▸ **Item position entries**

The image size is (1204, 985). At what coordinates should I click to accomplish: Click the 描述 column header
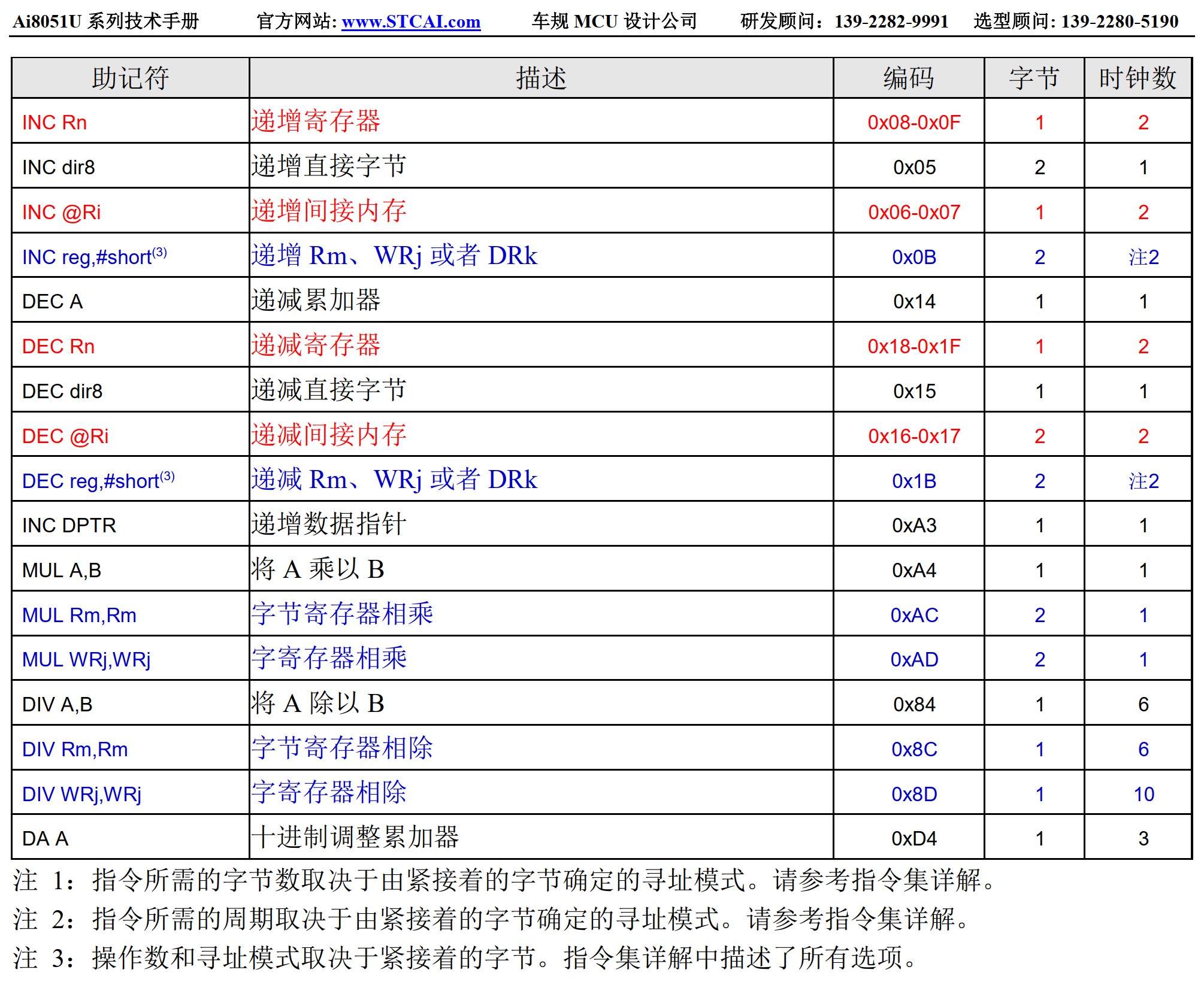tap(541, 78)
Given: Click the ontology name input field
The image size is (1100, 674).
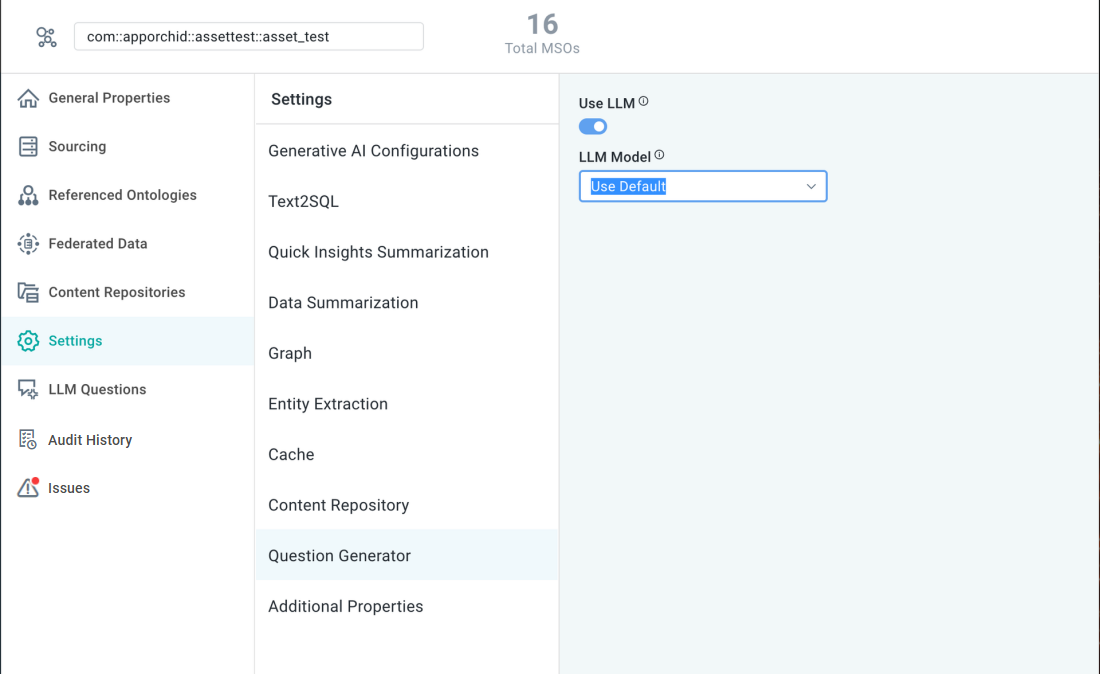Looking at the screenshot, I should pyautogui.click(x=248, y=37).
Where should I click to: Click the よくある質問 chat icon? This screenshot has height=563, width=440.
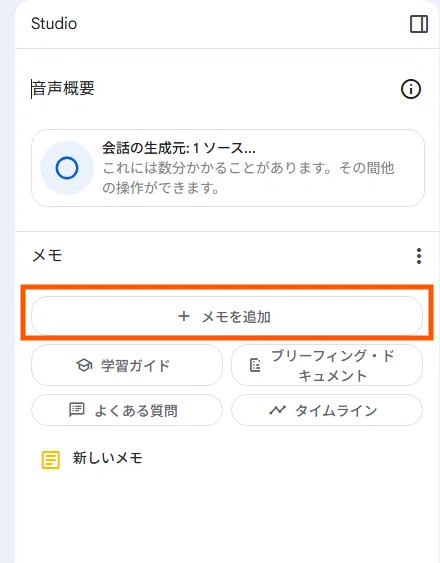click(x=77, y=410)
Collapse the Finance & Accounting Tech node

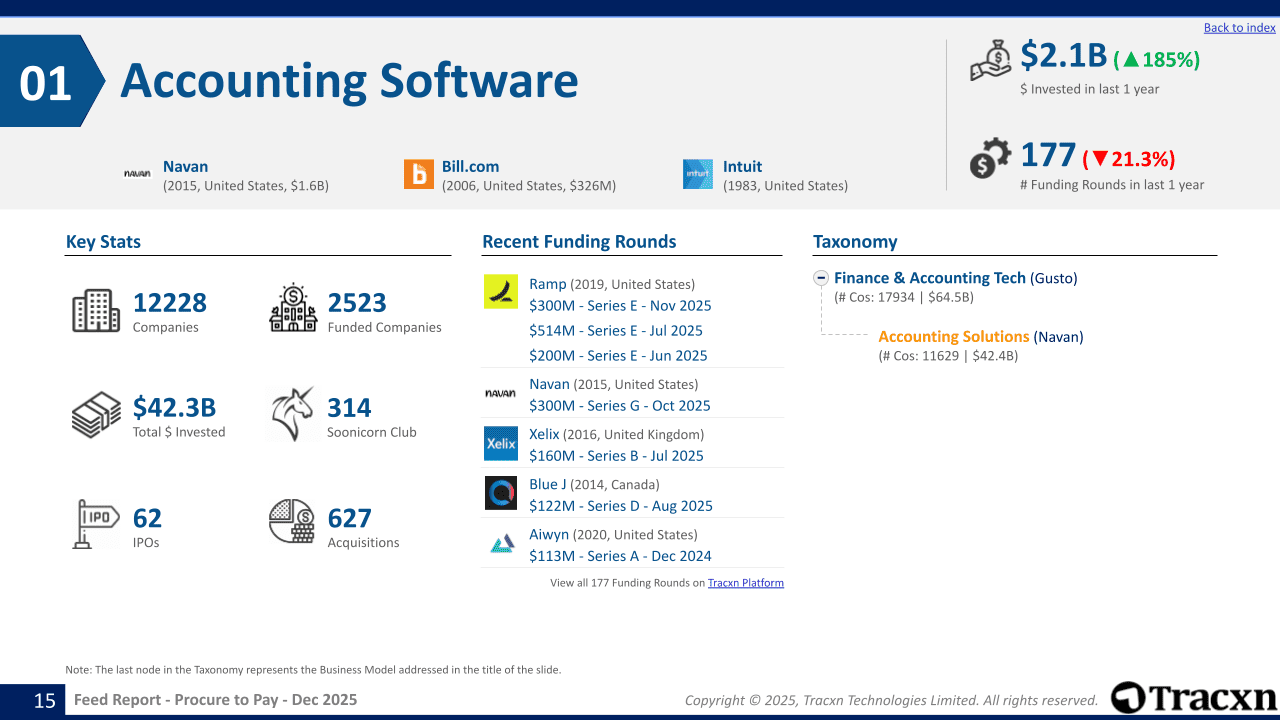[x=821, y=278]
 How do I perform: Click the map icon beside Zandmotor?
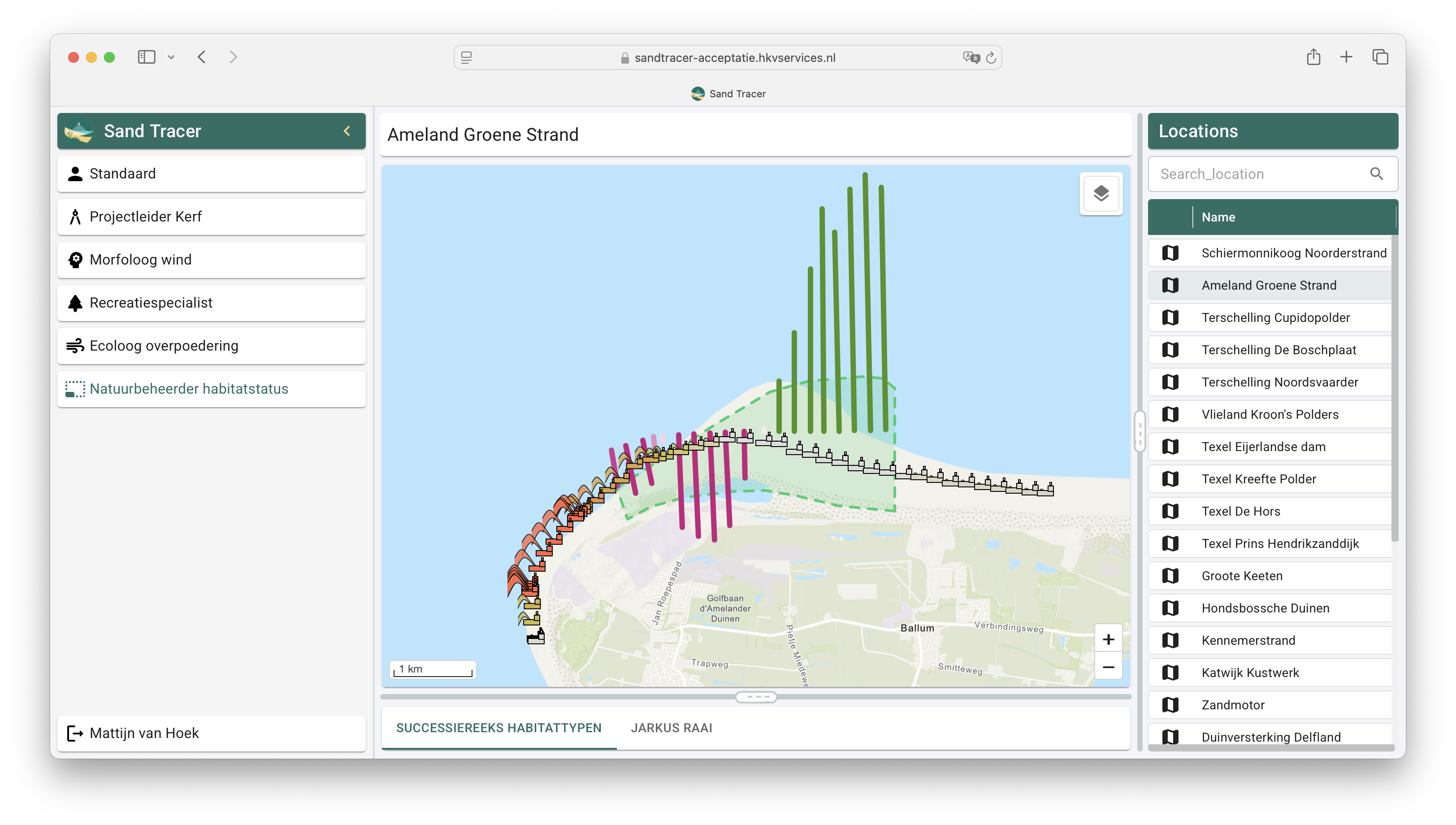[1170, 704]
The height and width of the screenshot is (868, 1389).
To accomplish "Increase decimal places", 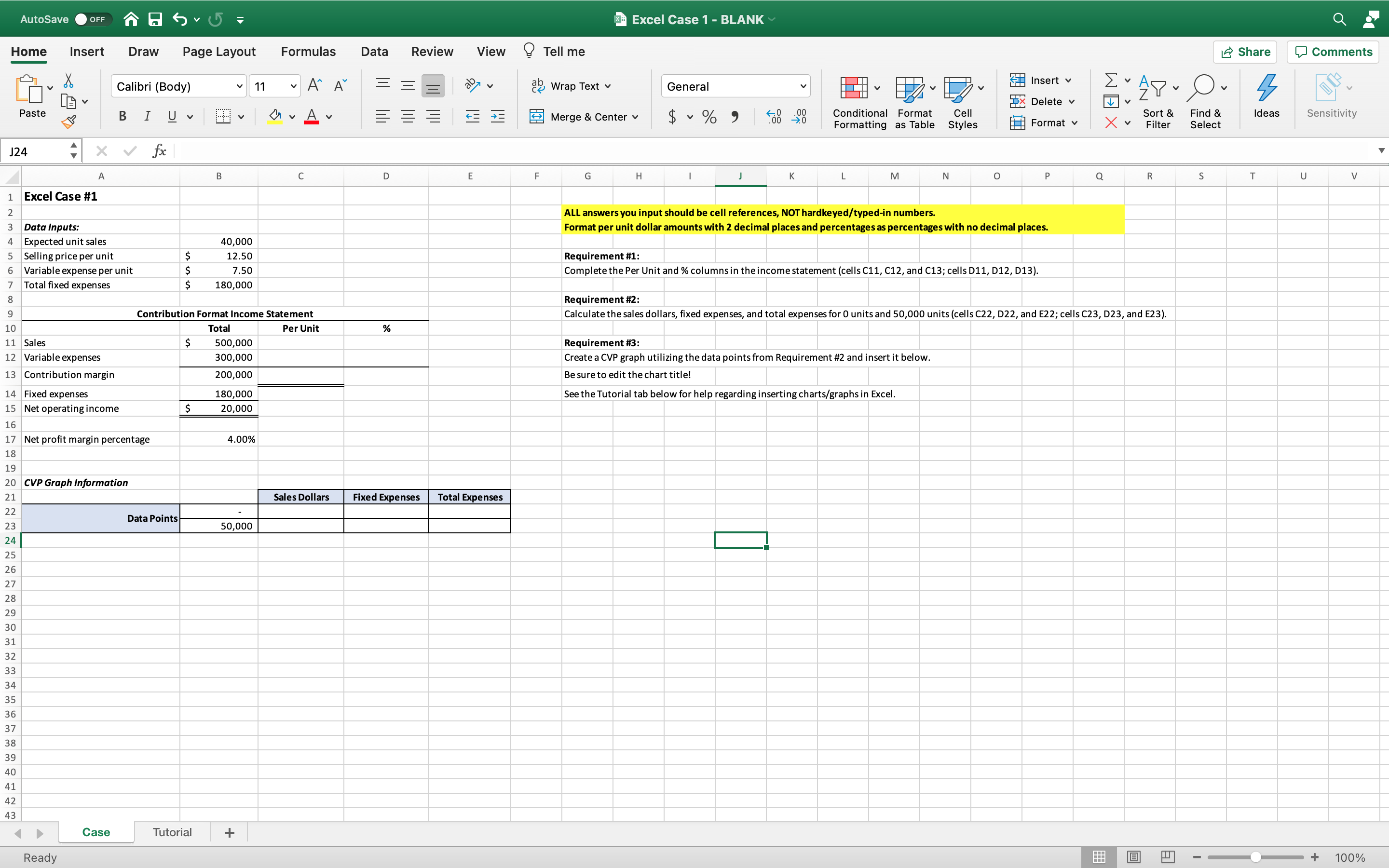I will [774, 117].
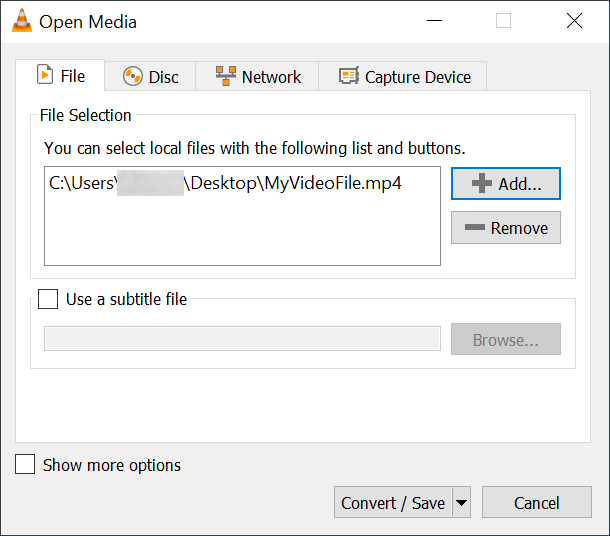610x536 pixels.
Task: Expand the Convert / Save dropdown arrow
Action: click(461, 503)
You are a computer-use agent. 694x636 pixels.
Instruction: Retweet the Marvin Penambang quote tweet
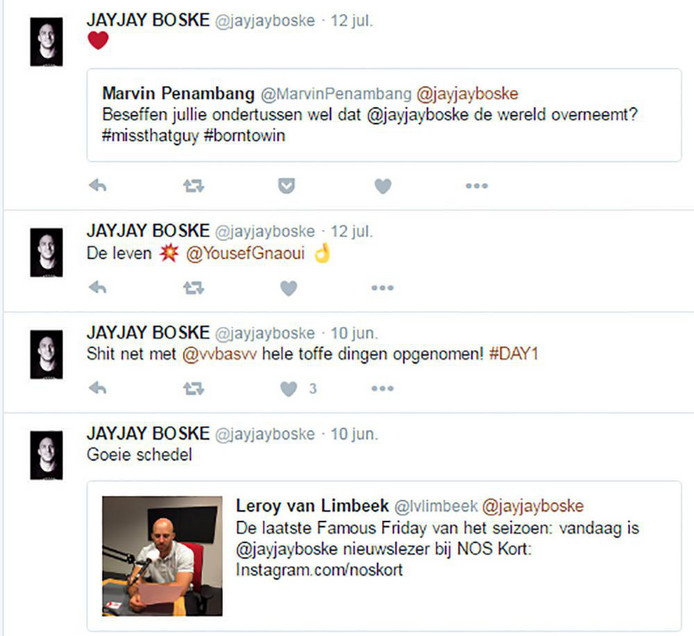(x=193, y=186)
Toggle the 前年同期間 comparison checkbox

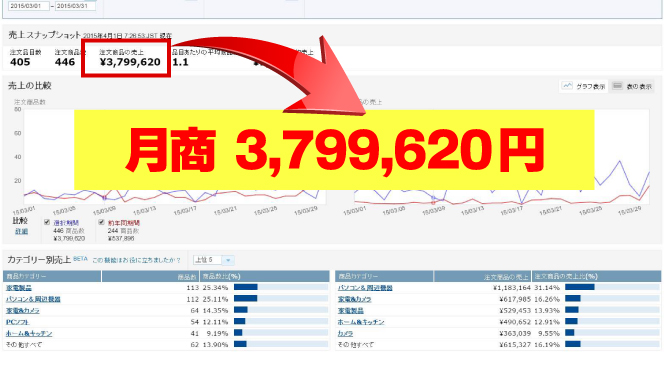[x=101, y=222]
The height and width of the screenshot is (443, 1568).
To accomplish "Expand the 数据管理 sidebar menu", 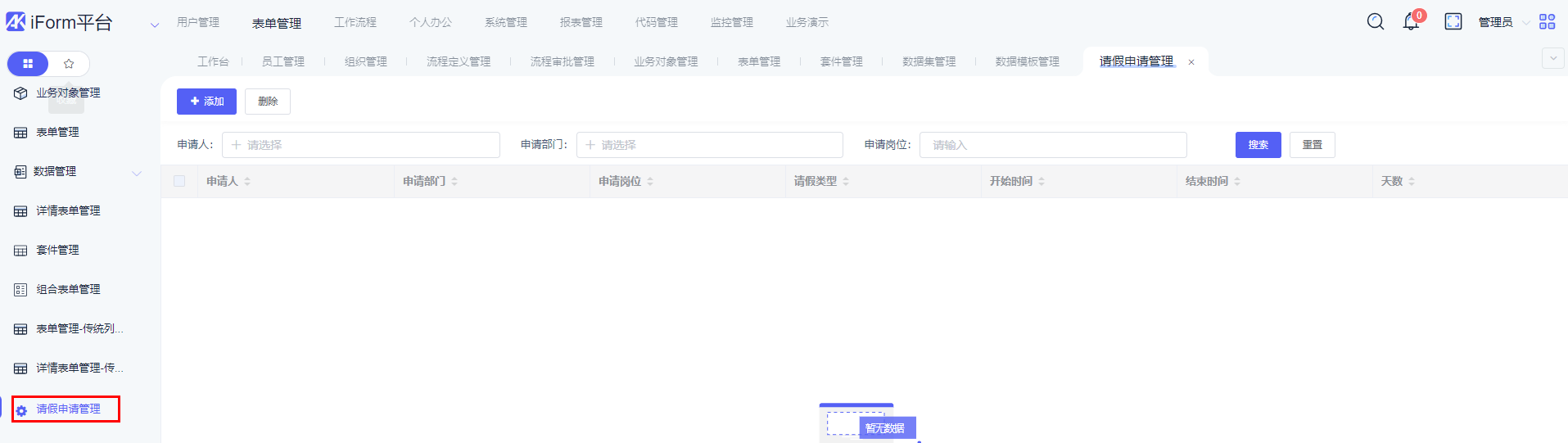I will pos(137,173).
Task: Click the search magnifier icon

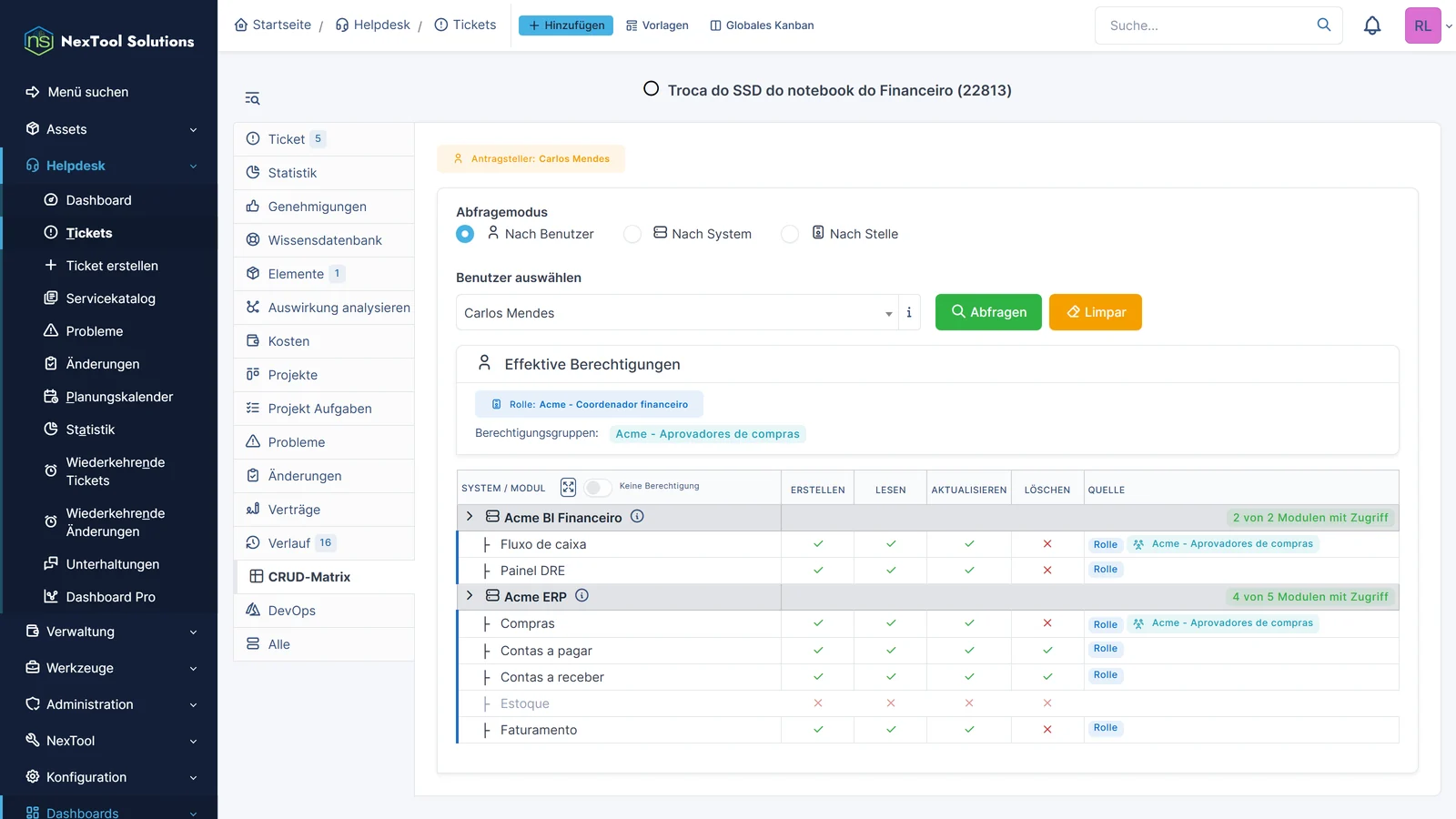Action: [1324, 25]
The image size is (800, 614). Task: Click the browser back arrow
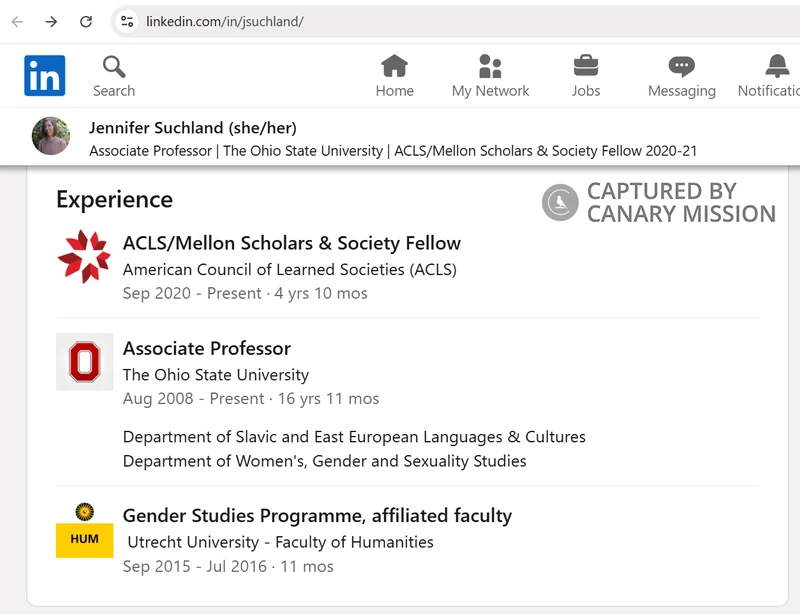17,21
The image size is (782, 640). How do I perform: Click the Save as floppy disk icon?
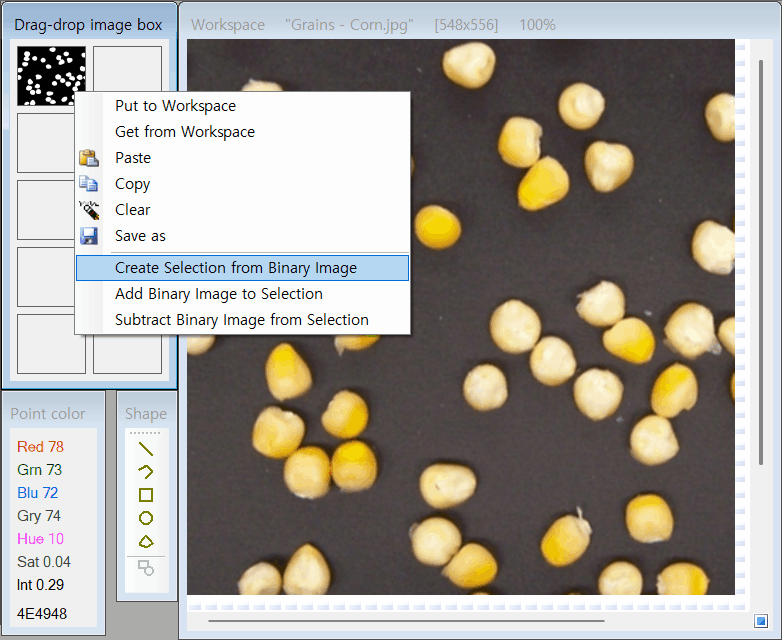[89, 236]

▸ **Directions for this task**
In the records, change "icon" to "button" from the line with "Where should I" up to and including the line with "[1170, 704]", and return only those lines with nothing else altered. Leave the pictures out of your answer.

▸ **Answer for the task**
Where should I click to: Click the よくある質問 chat button? This screenshot has height=563, width=440.
click(x=77, y=410)
Collapse the Finance & Accounting Tech node

[x=821, y=278]
 How do I perform: Click the map button beside Zandmotor?
[1170, 704]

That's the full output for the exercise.